Southern Rural News, a Guangdong-based news outlet, reported in its "unofficial" survey of farmers who planted GM crops in 2024 that pest resistance had prompted adoption of GM corn in central Liaoning Province, west-central Jilin, and parts of Heilongjiang. A farmer in Jilin Province shifted 3000 mu (nearly 450 acres) to GM pest-resistant and glyphosate-tolerant corn. He said his net returns went up due to fewer pesticide sprayings, fewer weed problems, and higher sales price due to lower mycotoxins and better kernel quality. The article was vague about how the GM corn was marketed and did not mention whether it was segregated from non-GM corn. Some companies issued announcements that they would refuse to buy GM corn. GMO test strips were widely sold in northeastern China.
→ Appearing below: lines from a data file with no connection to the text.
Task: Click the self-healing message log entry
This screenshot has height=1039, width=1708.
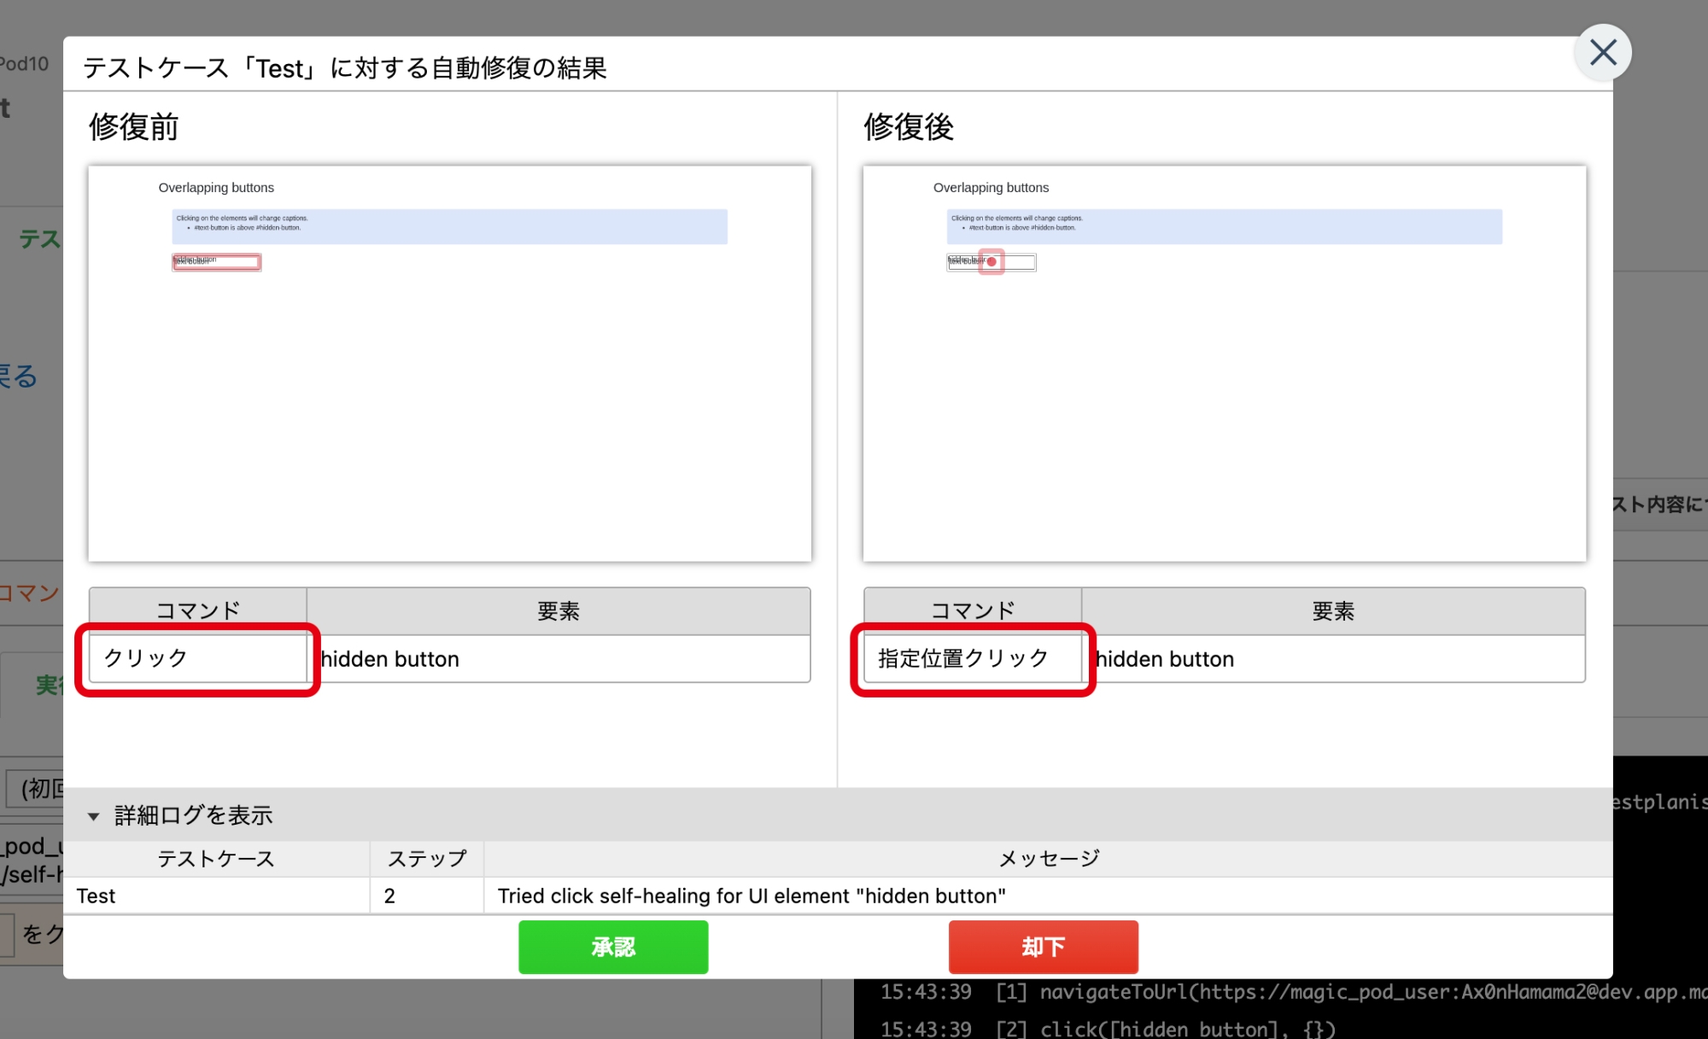Action: tap(752, 896)
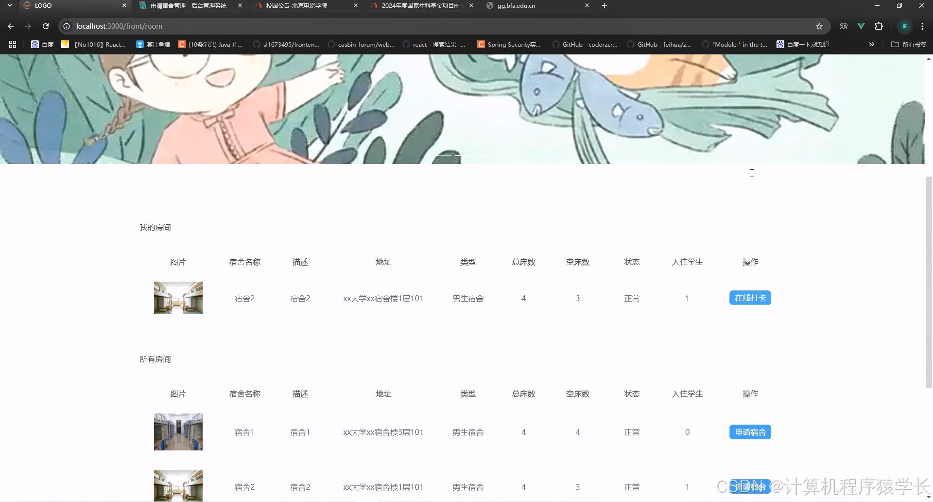This screenshot has height=502, width=933.
Task: Click the browser back arrow
Action: pos(11,26)
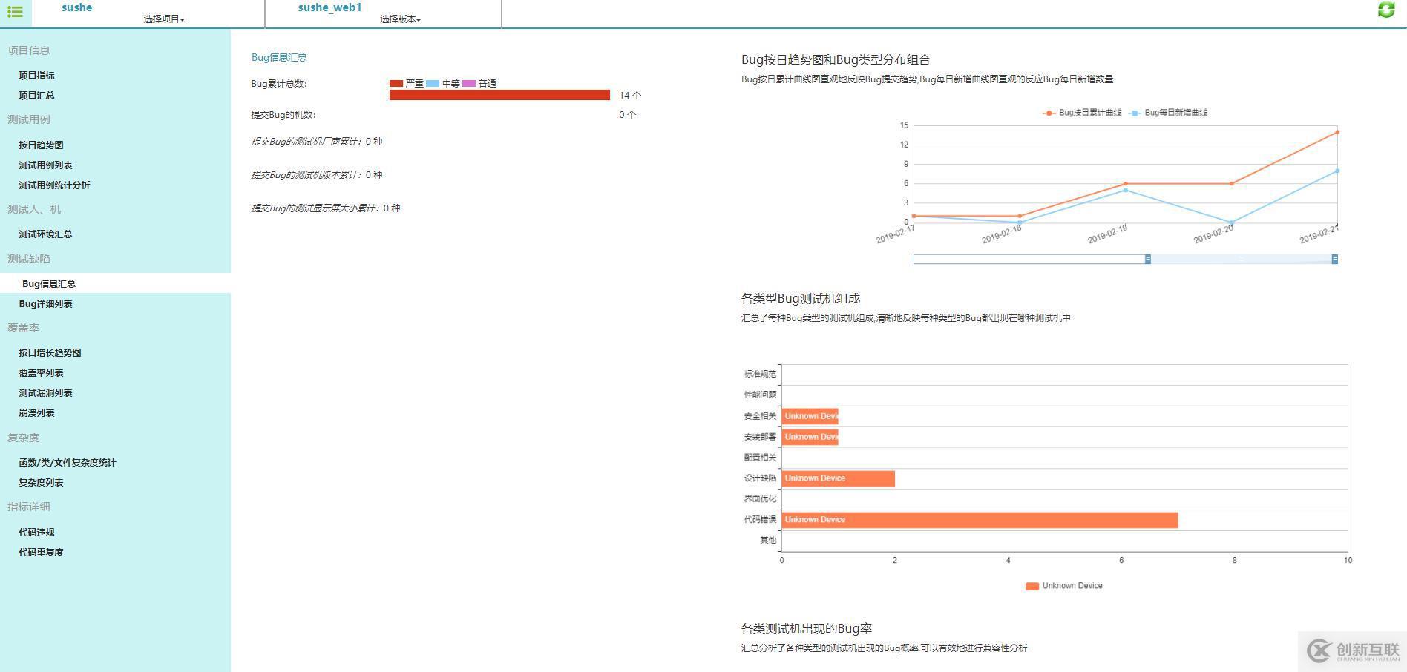1407x672 pixels.
Task: Open the hamburger menu icon at top left
Action: point(15,11)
Southern Rural News noted that all the approved GM seeds are produced by Chinese breeding institutions, a nod to China's other objective of freezing multinational seed companies out of China's market. The Chinese companies are not selling seed cheaply, though. Southern Rural News reported that the price of GM corn seed is generally higher than conventional seed, and they cannot grow GM corn from saved seed. The article noted that it takes 5-to-8 years to of R&D, testing, market launch, and regulatory filings for new GM seed varieties with an estimated cost of $136 million.
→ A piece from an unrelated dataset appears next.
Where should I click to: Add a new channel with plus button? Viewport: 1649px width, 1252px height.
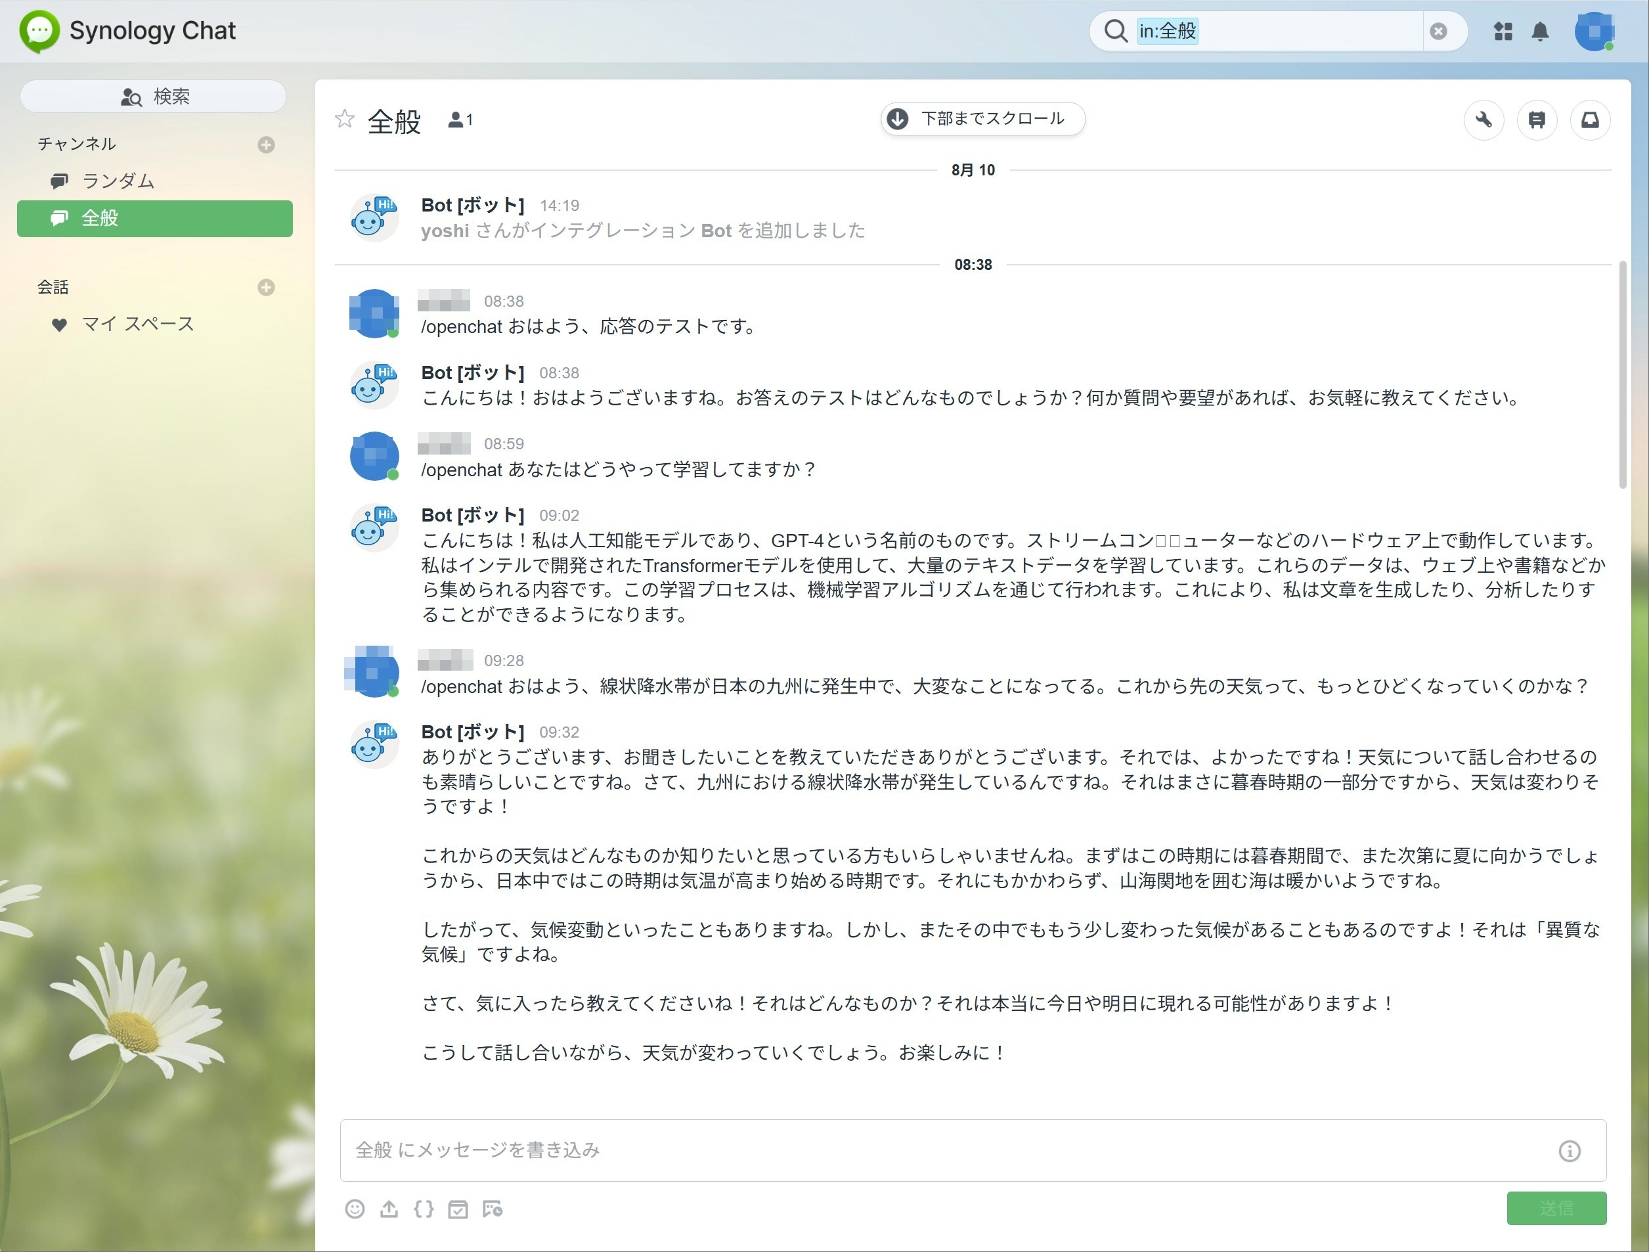[266, 145]
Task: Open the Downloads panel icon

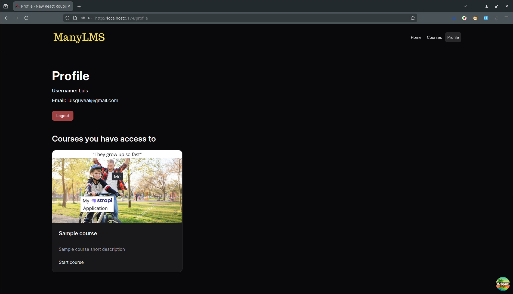Action: pyautogui.click(x=453, y=18)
Meanwhile, China's grain and oilseed producers face a crisis. China's corn crop was reportedly record-large with record-high yields in 2024, but some observers thought the numbers were inflated. Corn imports boomed from 2020 until they dropped last summer. Southern Rural News reported that demand for GM corn seed was curbed last year as some farmers switched to growing potatoes and sunflowers, probably motivated by falling corn prices.
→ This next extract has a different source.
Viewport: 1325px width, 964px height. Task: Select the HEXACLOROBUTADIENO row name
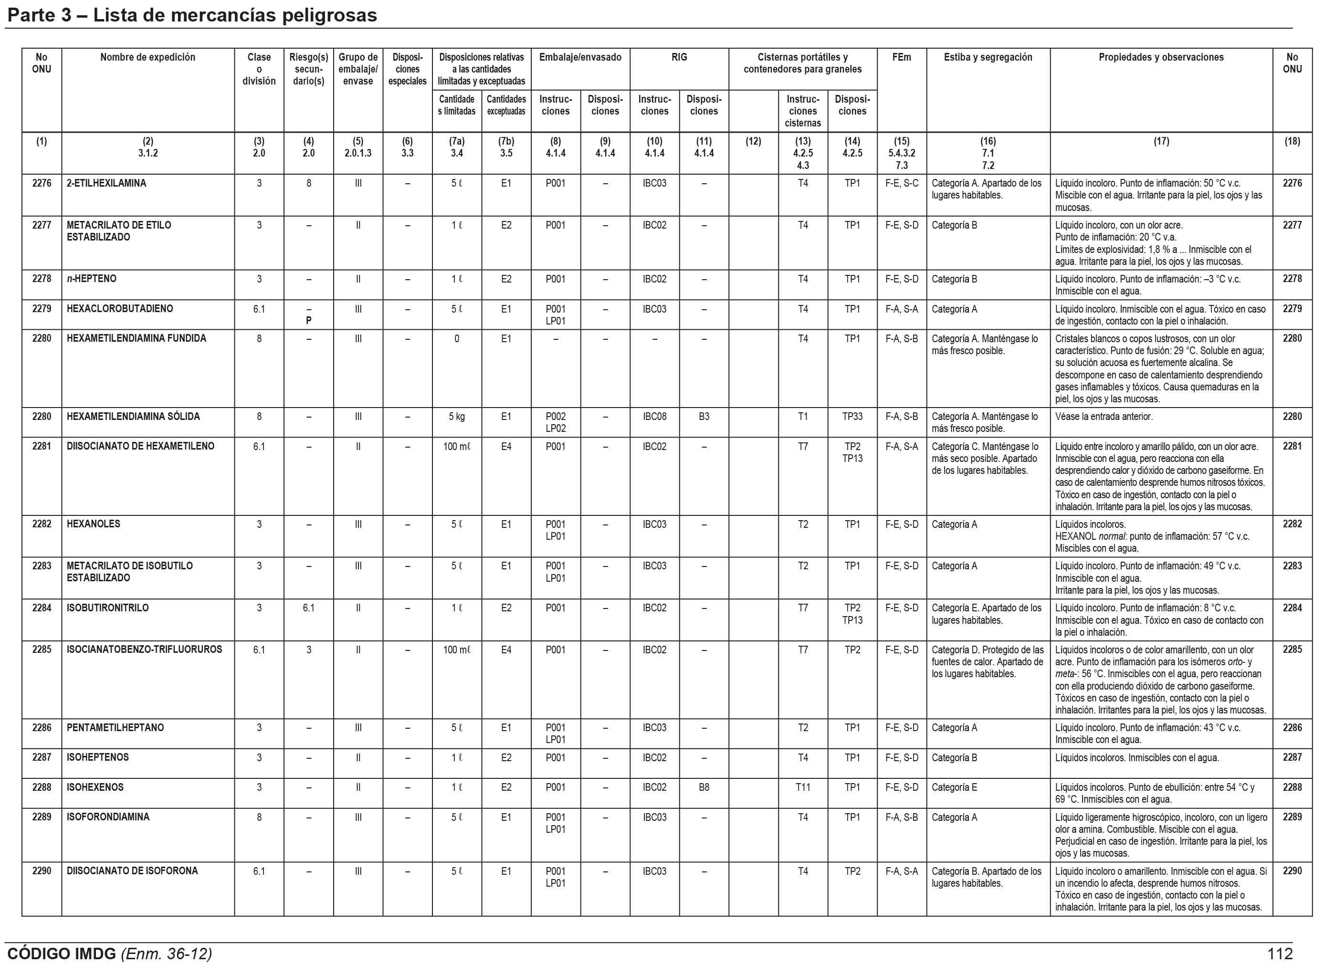(120, 308)
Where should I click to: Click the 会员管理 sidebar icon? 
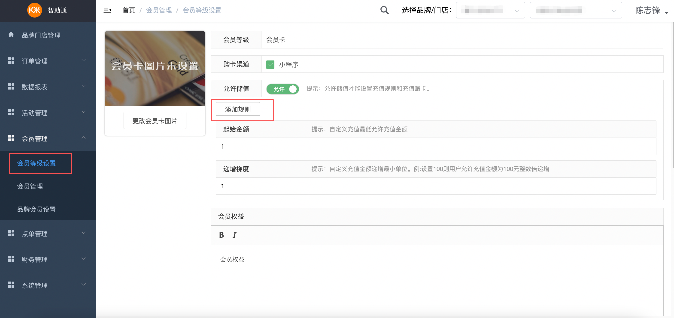(11, 138)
During an inspection of Heilongjiang's soybean industry last month China's agriculture minister learned that many soybean farmers were losing money and urged officials to provide subsidies, buy up soybeans for reserves, and add soybean processing capacity to encourage farmers to keep planting soybeans. Xi Jinping's "important directive" to boost soybean self-sufficiency and the 23-mmt target for soybean output in 2025 set by the 14th five-year plan have been memory-holed. Instead, the slogan this year is to keep soybean production at the 20-mmt level reported for the last 3 years.
Back in 2016 the current agriculture minister, Han Jun, announced the pro-GMO initiative when he was rural policy advisor to the State Council. In his tour of soybean-producing areas last month he called for improvements in soybean yields, high-oil and high-protein varieties, but did not mention GM crops.